The financial markets are in the seventh year of the Fed’s zero interest rate policy (ZIRP). ZIRP is the artificial suppression of short-term interest rates to zero or near-zero percent. Its goals have been to stimulate the economy by lowering the cost of borrowed money and to motivate investors to allocate capital to the stock market in order to promote a wealth effect that drives economic growth. Regardless of whether ZIRP has achieved its laudable goals, it has intentionally distorted market relationships. Distorted markets alter the effectiveness of skill-based and value-oriented investment strategies. This occurs because such strategies rely upon the ability of managers to identify and select undervalued and overvalued investments. When markets experience dislocated or manipulated relationships, skill acts as though it is executing in Alice’s Wonderland.

Recent statements from the Fed indicate the likelihood of an increase in interest rates and an end to ZIRP during 2015. Keep in mind, however, that a major election year is approaching. That could create an excuse for the Fed to further delay the end of ZIRP. Regardless, ZIRP’s conclusion is clearly on the foreseeable horizon.

Around the same time that the Fed started ZIRP, it initiated a series of bond-buying programs known as quantitative easing (QE).
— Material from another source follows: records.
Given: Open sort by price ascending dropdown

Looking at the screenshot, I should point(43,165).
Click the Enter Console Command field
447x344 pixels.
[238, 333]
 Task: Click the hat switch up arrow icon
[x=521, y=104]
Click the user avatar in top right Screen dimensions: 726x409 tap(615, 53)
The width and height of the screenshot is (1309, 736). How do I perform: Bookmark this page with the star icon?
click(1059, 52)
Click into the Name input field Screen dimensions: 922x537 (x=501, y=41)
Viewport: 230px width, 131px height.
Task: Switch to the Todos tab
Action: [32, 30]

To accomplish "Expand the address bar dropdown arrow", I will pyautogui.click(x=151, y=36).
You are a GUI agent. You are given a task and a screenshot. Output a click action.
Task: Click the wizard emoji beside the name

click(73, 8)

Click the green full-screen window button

The purposes of QE have been to lower longer-term interest rates, provide liquidity to the financial markets, and promote higher stock prices. Like ZIRP, QE intentionally distorts the markets for laudable purposes. After accumulating $4.5 trillion in assets, the Fed ceased QE in October 2014. It has indicated that a reversal of QE will not occur until the Fed ends ZIRP. Now that ZIRP’s end is forthcoming, the reversal of QE may not be far behind.

In addition to the Fed’s monetary policy actions of ZIRP and QE, D.C. implemented a series of fiscal policy programs that were intended to stimulate the economy. Although there have been a range of beneficiaries, many of the programs were ultimately counter-productive toward their intended goals. Other programs favored some industries at the expense of others. For the economy overall, such fiscal distortions cause a misalignment of resources and relationships. Regardless, the upcoming election year will change the leadership in the executive branch of government. It is unclear whether the effects will include a reversal of recent policies or an extension of them in new forms. Either way, a change in fiscal policy is now on the near horizon.
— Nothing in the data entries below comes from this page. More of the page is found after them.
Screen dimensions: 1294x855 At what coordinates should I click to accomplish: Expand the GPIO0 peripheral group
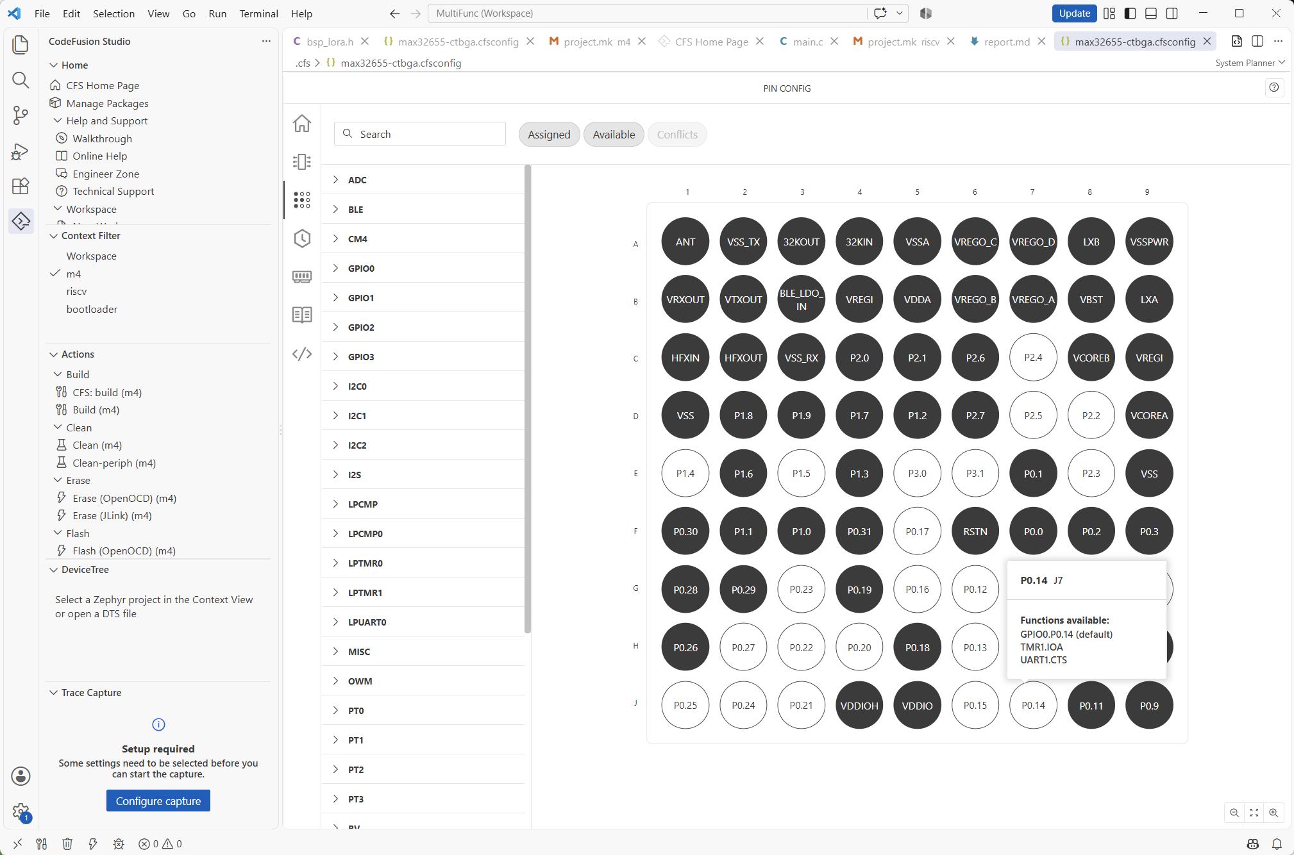pyautogui.click(x=423, y=269)
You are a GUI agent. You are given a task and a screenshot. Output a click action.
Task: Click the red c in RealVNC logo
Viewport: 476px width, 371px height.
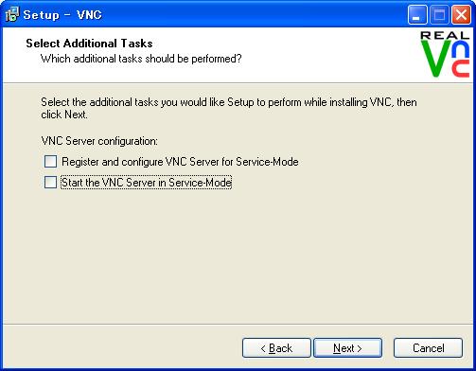tap(460, 68)
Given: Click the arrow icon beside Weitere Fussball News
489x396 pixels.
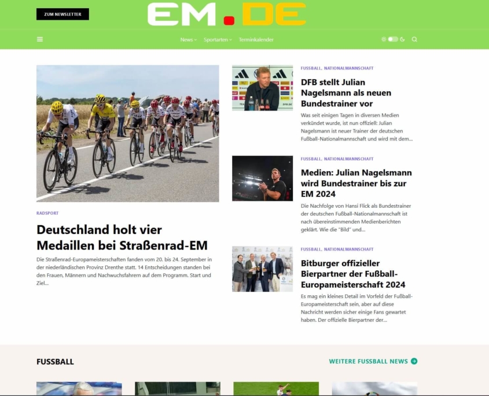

Although reversing and ending the distortive programs may initially roil the financial markets, the end result should be to restore market relationships, thereby leading to more naturally functioning conditions. The resulting investment environment should be much more favorable for skill-based and value-oriented strategies.

Conditions are fuel loads

Beyond the upcoming catalysts from the Fed and D.C., the current market environment is being affected by a series of market technical factors, economic issues and the level of valuation. These are not the reasons to expect a change in the investing environment; instead, they are the conditions that will potentially facilitate or accentuate the change. Analogously, a long period without fire in a mature forest does not cause such an incident, but rather the long period builds fuel loads that are susceptible once the catalyst of lightning or irresponsible visitors creates a spark. Likewise for the market, the following series of elements represents market conditions that should be watched closely.
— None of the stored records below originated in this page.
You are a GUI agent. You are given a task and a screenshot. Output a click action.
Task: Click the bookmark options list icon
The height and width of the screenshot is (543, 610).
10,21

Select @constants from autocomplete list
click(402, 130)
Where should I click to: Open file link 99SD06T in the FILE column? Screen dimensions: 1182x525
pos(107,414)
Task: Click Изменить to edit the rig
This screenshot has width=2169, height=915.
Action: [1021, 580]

The first element is the technical factor of market volatility … or the lack of it! Low volatility and long periods without corrections don’t cause future changes in the market environment, but they do set up the conditions that can accelerate or accentuate them once they do occur. Keep in mind that low volatility is an indication of a recent and current good market; it is not an early indicator of a good market to come. High or rising volatility is an indicator of a declining market.

As shown in Figure 3, the current level of volatility in the stock market falls within the lowest 20% of all periods since 1950. Our present period of low volatility has lasted for more than two years. As reflected in the graph, volatility itself has an erratic cycle. Although market volatility could remain in the low zone for some time longer, the pressures and risks from low volatility are building.